RECORD EXTRACTS:
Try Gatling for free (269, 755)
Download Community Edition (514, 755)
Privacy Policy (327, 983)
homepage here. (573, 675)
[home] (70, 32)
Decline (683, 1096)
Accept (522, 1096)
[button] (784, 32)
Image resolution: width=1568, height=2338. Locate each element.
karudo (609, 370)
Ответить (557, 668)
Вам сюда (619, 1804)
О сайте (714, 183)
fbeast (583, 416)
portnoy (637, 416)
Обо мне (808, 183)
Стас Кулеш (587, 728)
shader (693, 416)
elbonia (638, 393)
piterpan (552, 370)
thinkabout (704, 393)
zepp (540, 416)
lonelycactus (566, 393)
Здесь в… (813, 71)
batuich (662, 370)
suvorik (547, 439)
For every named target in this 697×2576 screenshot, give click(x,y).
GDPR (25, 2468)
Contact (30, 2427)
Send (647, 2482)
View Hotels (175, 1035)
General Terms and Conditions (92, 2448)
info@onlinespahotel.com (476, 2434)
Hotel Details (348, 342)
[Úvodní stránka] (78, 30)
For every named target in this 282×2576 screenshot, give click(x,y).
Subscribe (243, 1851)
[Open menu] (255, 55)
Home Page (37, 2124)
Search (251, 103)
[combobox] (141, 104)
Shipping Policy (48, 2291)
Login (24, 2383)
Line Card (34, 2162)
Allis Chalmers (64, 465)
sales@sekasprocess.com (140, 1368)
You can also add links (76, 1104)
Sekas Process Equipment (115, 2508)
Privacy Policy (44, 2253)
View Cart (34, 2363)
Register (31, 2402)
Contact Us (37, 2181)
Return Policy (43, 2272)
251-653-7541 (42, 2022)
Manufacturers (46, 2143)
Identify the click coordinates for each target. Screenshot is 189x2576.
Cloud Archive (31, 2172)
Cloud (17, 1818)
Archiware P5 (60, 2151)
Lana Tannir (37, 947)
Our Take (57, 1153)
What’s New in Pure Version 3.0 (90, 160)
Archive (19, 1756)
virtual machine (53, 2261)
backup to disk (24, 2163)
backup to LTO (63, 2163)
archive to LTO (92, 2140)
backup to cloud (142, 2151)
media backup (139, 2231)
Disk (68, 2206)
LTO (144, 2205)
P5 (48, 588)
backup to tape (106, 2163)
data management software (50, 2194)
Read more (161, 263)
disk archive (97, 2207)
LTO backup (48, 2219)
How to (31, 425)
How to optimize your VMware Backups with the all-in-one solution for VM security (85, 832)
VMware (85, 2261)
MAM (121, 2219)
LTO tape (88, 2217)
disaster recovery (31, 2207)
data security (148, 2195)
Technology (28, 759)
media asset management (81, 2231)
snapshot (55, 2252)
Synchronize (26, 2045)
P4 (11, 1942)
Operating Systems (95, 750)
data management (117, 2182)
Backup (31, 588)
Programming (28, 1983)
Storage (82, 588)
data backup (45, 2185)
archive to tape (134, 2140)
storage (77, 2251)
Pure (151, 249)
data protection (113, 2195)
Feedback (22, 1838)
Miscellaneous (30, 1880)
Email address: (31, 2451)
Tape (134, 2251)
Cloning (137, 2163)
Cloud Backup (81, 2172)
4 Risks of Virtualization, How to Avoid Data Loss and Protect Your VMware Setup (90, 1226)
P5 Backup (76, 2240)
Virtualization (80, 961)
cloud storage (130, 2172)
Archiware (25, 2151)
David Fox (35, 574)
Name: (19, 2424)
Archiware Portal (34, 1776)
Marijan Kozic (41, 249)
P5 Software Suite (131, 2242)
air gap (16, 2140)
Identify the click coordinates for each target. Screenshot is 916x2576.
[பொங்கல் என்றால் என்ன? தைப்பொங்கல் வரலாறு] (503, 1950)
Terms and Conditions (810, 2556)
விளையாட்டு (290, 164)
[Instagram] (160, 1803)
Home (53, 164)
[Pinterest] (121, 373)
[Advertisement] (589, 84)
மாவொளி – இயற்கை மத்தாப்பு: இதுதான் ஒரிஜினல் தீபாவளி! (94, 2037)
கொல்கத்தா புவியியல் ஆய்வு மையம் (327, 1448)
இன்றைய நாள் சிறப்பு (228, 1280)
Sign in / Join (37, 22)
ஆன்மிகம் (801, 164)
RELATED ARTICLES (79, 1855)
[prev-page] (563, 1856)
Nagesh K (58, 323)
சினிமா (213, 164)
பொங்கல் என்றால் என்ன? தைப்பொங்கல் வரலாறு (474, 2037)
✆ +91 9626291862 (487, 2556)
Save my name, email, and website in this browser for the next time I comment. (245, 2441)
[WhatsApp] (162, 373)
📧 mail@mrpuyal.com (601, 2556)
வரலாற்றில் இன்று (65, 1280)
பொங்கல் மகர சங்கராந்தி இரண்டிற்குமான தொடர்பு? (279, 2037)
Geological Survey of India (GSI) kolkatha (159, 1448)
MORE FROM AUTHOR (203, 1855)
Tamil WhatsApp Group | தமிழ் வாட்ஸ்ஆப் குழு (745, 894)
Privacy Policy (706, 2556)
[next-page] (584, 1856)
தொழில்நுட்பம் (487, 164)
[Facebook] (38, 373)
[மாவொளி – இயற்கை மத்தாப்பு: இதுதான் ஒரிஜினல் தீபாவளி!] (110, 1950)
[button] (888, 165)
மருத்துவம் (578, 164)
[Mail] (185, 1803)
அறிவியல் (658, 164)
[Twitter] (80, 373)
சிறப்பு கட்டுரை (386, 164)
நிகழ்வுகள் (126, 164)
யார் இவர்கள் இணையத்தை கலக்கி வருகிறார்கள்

ASSIGNMENT:
Set down exactly the lines above that run from the start of the listing to the line with "elbonia (638, 393)". Leave out every later line.

FINISHED EXERCISE:
Try Gatling for free (269, 755)
Download Community Edition (514, 755)
Privacy Policy (327, 983)
homepage here. (573, 675)
[home] (70, 32)
Decline (683, 1096)
Accept (522, 1096)
[button] (784, 32)
Image resolution: width=1568, height=2338. Locate each element.
karudo (609, 370)
Ответить (557, 668)
Вам сюда (619, 1804)
О сайте (714, 183)
fbeast (583, 416)
portnoy (637, 416)
Обо мне (808, 183)
Стас Кулеш (587, 728)
shader (693, 416)
elbonia (638, 393)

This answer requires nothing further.